The Jeffery Epstein Story

Dauntless journalist Julie K. Brown recounts her uncompromising and risky investigation of Jeffrey Epstein's underage sex trafficking operation, and the explosive reporting for the Miami Herald that finally brought him to justice while exposing the powerful people and broken system that protected him.

For many years, billionaire Jeffrey Epstein's penchant for teenage girls was an open secret in the high society of Palm Beach, Florida and Upper East Side, Manhattan. Charged in 2008 with soliciting prostitution from minors, Epstein was treated with unheard of leniency, dictating the terms of his non-prosecution. The media virtually ignored the failures of the criminal justice system, and Epstein's friends and business partners brushed the allegations aside. But when in 2017 the U.S Attorney who approved Epstein's plea deal, Alexander Acosta, was chosen by President Trump as Labor Secretary, reporter Julie K. Brown was compelled to ask questions.

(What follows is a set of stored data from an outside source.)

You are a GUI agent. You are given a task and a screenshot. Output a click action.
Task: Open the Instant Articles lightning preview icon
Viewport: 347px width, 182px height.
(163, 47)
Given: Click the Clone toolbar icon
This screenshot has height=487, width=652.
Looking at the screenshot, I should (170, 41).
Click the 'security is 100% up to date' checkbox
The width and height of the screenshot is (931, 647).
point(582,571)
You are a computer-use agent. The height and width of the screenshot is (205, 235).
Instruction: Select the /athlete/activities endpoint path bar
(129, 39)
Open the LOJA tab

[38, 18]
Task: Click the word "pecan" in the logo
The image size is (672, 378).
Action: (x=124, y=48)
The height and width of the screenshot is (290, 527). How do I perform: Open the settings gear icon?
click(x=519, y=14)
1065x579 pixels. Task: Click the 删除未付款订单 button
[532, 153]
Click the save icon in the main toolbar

Despite her editor's skepticism that she could add a new dimension to a known story, Brown determined that her goal would be to track down the victims themselves. Pouring over thousands of redacted court documents, traveling across the country and chasing down information in difficulty and sometimes dangerous circumstances, Brown tracked down dozens of Epstein's victims, now young women struggling to reclaim their lives after the trauma and shame they had endured.

Brown's resulting three-part series in the Miami Herald was one of the most explosive news stories of the decade, revealing how Epstein ran a global sex trafficking pyramid scheme with impunity for years, targeting vulnerable teens, often from fractured homes and then turning them into recruiters. The outrage led to Epstein's arrest, the disappearance and eventual arrest of his closest accomplice Ghislaine Maxwell, and the resignation of Acosta. The financier's mysterious suicide in a New York City jail cell prompted wild speculation about the secrets he took to the grave-and whether his death was intentional or the result of foul play.

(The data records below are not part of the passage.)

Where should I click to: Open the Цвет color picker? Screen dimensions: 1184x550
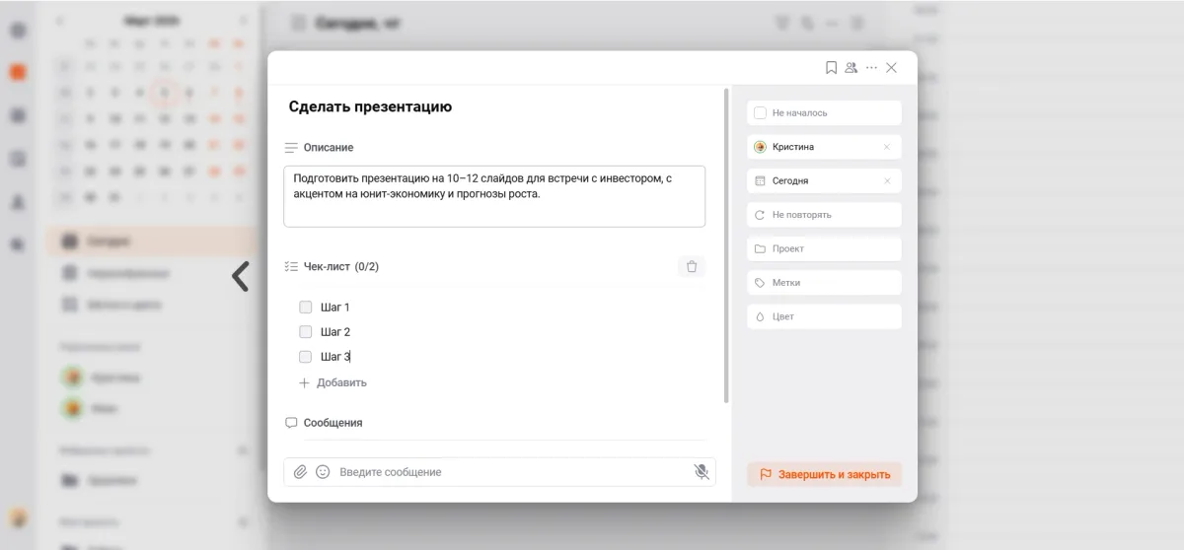[x=824, y=316]
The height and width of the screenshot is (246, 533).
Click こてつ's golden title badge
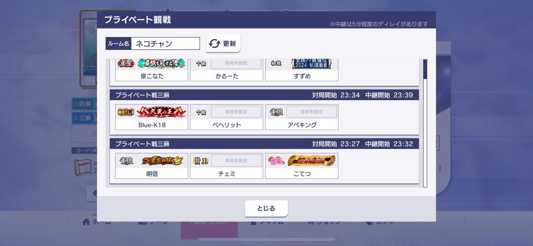(311, 160)
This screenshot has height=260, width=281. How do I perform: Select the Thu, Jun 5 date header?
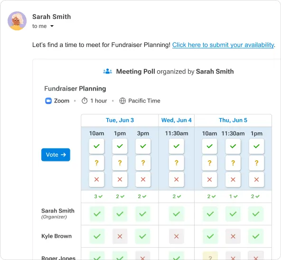click(x=233, y=120)
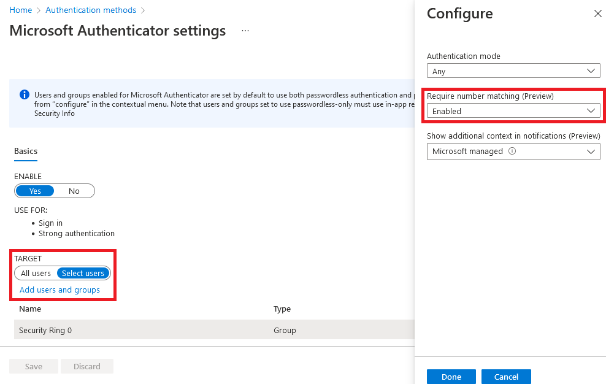Click the Discard button

tap(87, 367)
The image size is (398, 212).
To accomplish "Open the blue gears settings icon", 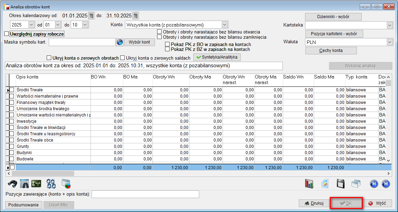I will (x=51, y=183).
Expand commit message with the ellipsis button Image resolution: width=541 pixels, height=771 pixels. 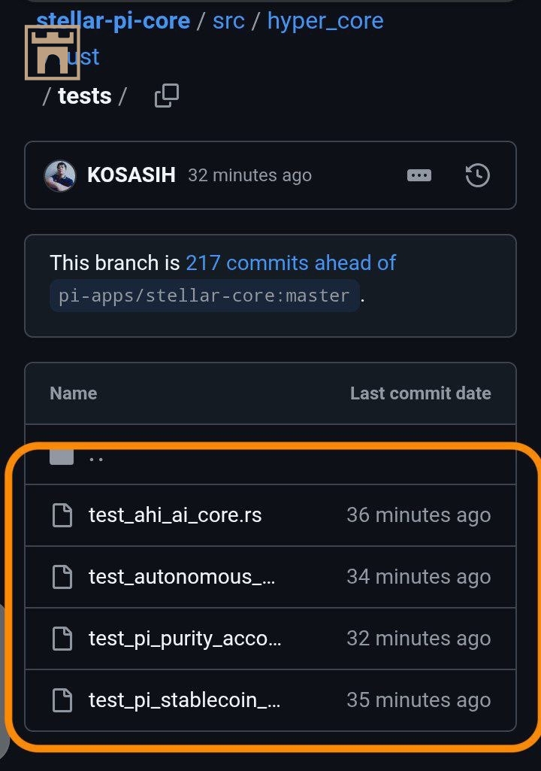pyautogui.click(x=419, y=175)
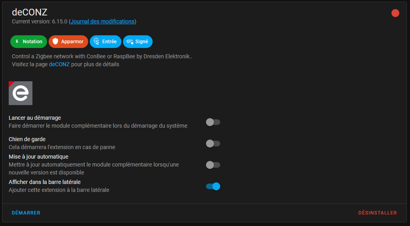
Task: Click the cursor icon on the Entrée chip
Action: (x=96, y=42)
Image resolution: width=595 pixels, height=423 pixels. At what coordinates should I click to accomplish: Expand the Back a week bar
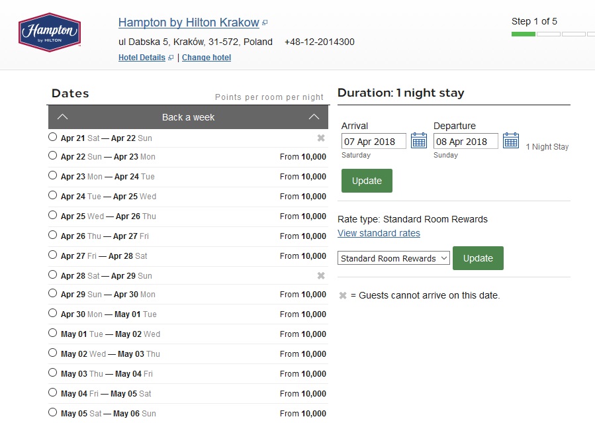pyautogui.click(x=188, y=117)
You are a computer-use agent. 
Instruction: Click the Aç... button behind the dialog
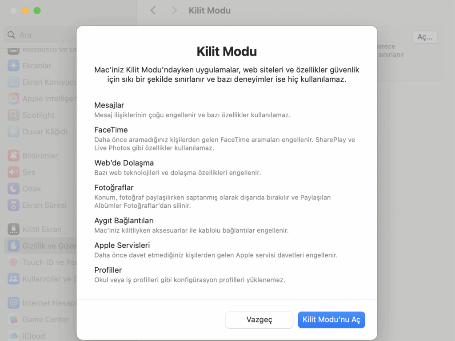pos(424,37)
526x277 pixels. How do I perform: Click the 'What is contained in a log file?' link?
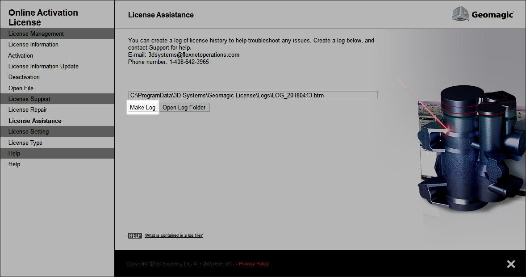pos(174,235)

Tracking Epstein's evolution from a college dropout to one of the most successful financiers in the country, whose associates included Donald Trump, Prince Andrew, and Bill Clinton, Perversion of Justice builds on Brown's original award-winning series, showing the power of truth, the value of local reportage and the tenacity of one woman in the face of the deep-seated corruption of powerful men.

Julie K. BrownJulie K. Brown (Author/Narrator) is a member of the Miami Herald’s Investigative Team. Her 2017 probe into Palm Beach sex trafficker Jeffrey Epstein won multiple journalism awards, including a George Polk Award. She was also a member of the Herald’s 2022 Pulitzer-Prize-winning team recognized for its coverage of the Surfside condo collapse.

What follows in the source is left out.